-お芝居に悩んだり、難しさを感じたりすることはありませんでしたか。
前田 たくさんあります。でもその都度、松井監督と相談しながら進めていきました。迷ったときは、松井監督を信じればいい、という信頼関係が出来上がっていたので。
窪塚 松井監督は、いいときは「いい」、悪いときは「悪い」と言ってくださるんです。おかけで、すごく助けられました。しかも松井監督は、自分のイメージを絵コンテ(撮影の設計図)にまとめた分厚いノートを、現場に持参されていて。
前田 すべて手書きで、赤ペンでびっしり書き込みがされていて、松井監督の頭の中のイメージがすべてそこにあることがよくわかりました。
窪塚 それを基に、「ここはこういうシーンだから」と、演じる前に一つ一つ丁寧に説明してくださって。その分、この映画に懸ける強い思いを感じました。
前田 しかも、そうやってがっちり固めてあるのに、リハーサルで僕らの芝居を見て、「この方がいい」と思ったら、その場でプランを変更されるんです。時間をかけて書いてきたものを、現場で捨てられる判断力はすごいなと。
窪塚 名残惜しそうなところがないんです。
前田 その小回りの利き方がすごいよね。その分、今この瞬間を見てくださっているんだなと感じることができました。

-シリアスなテーマの作品なので、ご苦労も多かったと想像しますが、撮影時の気分転換などはどのようにされましたか。
窪塚 監督の撮りたいものが明確で、決断も早かったので、16時終了予定が12時に終わったりしていました。その分、宿に早く帰って、旺志郎くんの部屋でゆっくり過ごしたりして。
前田 そのうち、八杉(泰雅/樋口ユウジ役)くんも僕の部屋に来るようになり、3人で過ごしたことも多かったよね。そんなふうに、時間に余裕があったので、気分転換には苦労しませんでした。
-それが、劇中のアキラと真一の関係にも生かされたわけですね。それでは、初共演となるお互いの印象をお聞かせください。
窪塚 これまで僕は、自分の役を作っていく上で、台本からヒントをもらうことが多かったんです。でも今回は、完全に旺志郎くんが演じたアキラを通して、真一を知っていきました。こんなに多くのものを与えてくださる俳優は、そうそういません。

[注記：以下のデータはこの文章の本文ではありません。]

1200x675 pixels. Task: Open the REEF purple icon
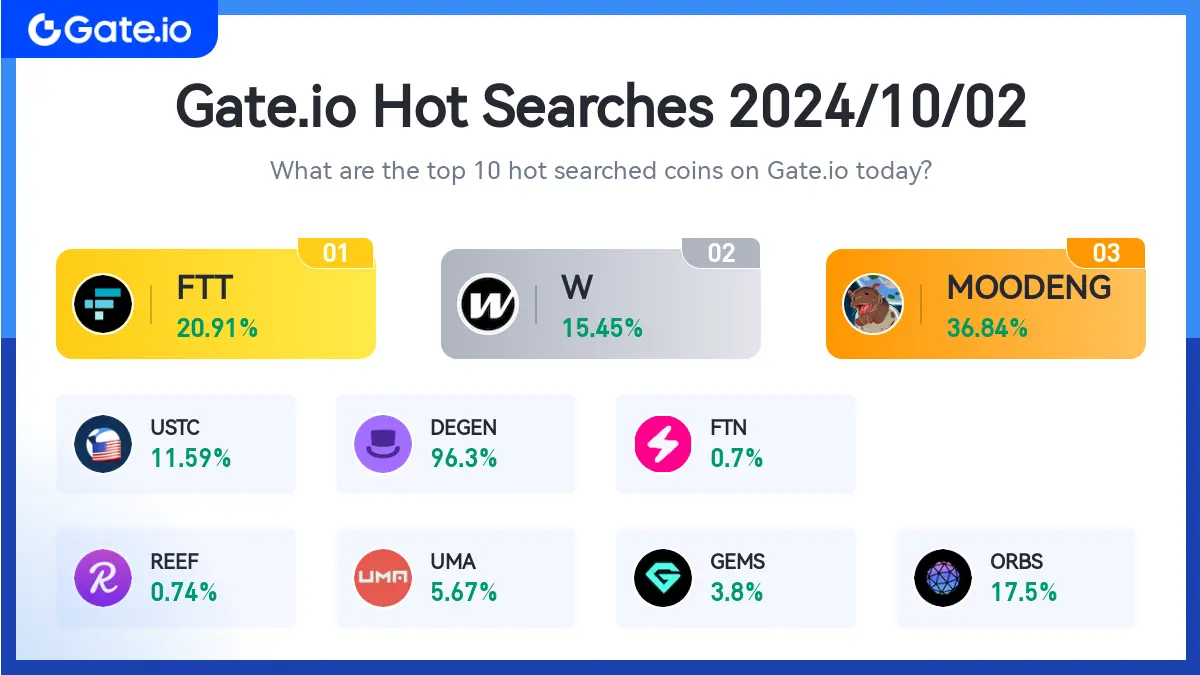point(103,578)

だから、ありがたかったです。
前田 よっしゃ!(笑) でも僕から見たら、自分が与えたというよりも、置いといたら勝手に持っていった、みたいな感じなんだよね(笑)。愛流には、相手の話を聞こうとする姿勢が感じられるし、そういう受け皿としてのまっすぐな姿勢とピュアさがすごいなと思って。その上ある種、動物的な瞬発力と反射神経を持っているんだけど、本人はすごく柔らかい人間で。そういう面白いバランスの役者という印象です。
窪塚 よっしゃ!(笑)
-この作品での経験は、お2人にとってどういうものになりましたか。
窪塚 僕はこれまで、原発事故や東日本大震災について、目を背けてきたところがありました。でも、この作品を通して向き合ってみて、やっぱり忘れちゃダメだなと。だからといって、今すぐ苦しんでいる人たちを助けられるわけではありません。ただ、知ると知らないとではまったく違います。まずは知るだけでも、自分の向き合い方が大きく変わる。それに気付くきっかけになりましたし、おかげで自分の中の止まっていた時間が動き出しました。
前田 僕も知ることができてよかったと思いますし、さらに言えば、世の中で起きていることについて、もっと関心を持つべきだなと。東日本大震災だけでなく、能登の震災やウクライナの戦争もそうです。今すぐ何かができるわけではありませんが、人として、そういうことに関心を持つ大切さに気付くことができました。僕や愛流のように考える人が、この作品をきっかけに1人でも増えてくれたら嬉しいです。